> _Problem_: Transcribe exactly, and only, the lines running from the one that contains "Viewport: 1158px width, 723px height." through the last line of the material. No pictures.

□ □ □

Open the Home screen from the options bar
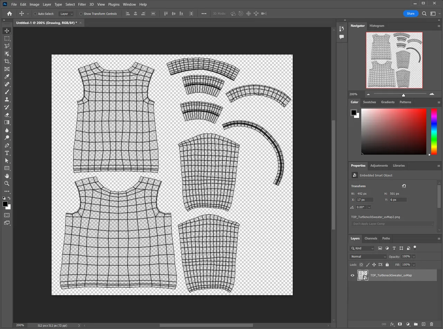 pos(9,13)
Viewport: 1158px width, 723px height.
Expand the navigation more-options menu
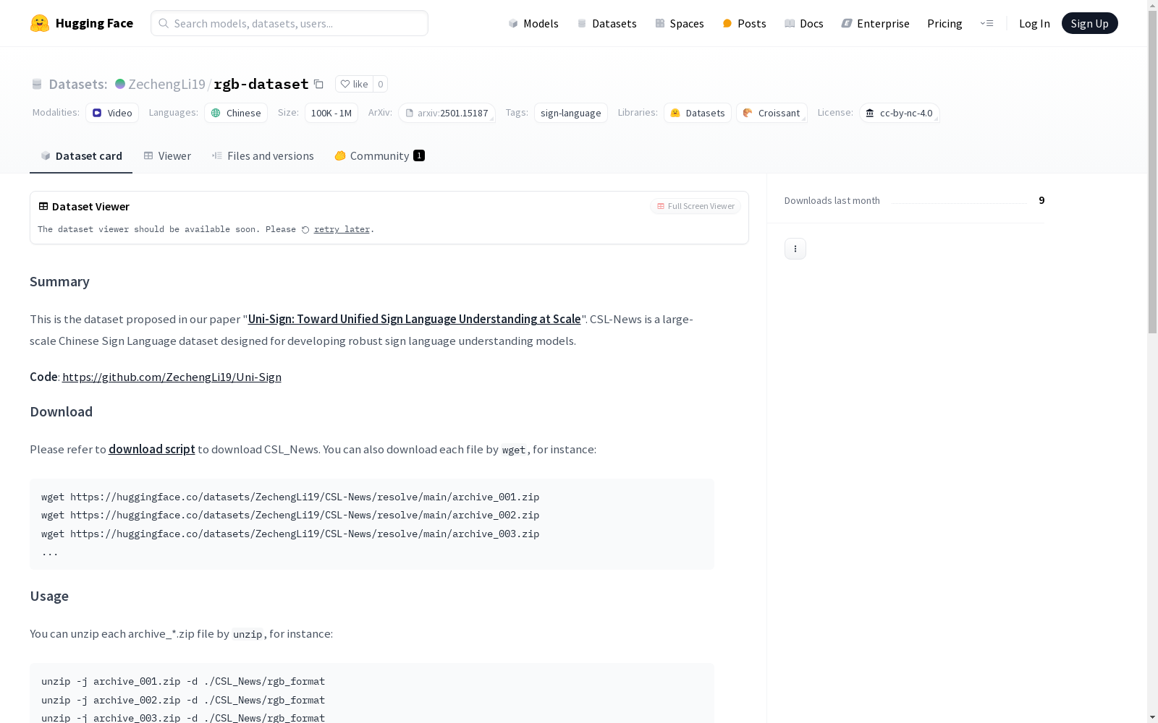click(x=986, y=23)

□ □ □

> _Answer to the problem_:
Viewport: 1158px width, 723px height.
Expand the navigation more-options menu
click(x=986, y=23)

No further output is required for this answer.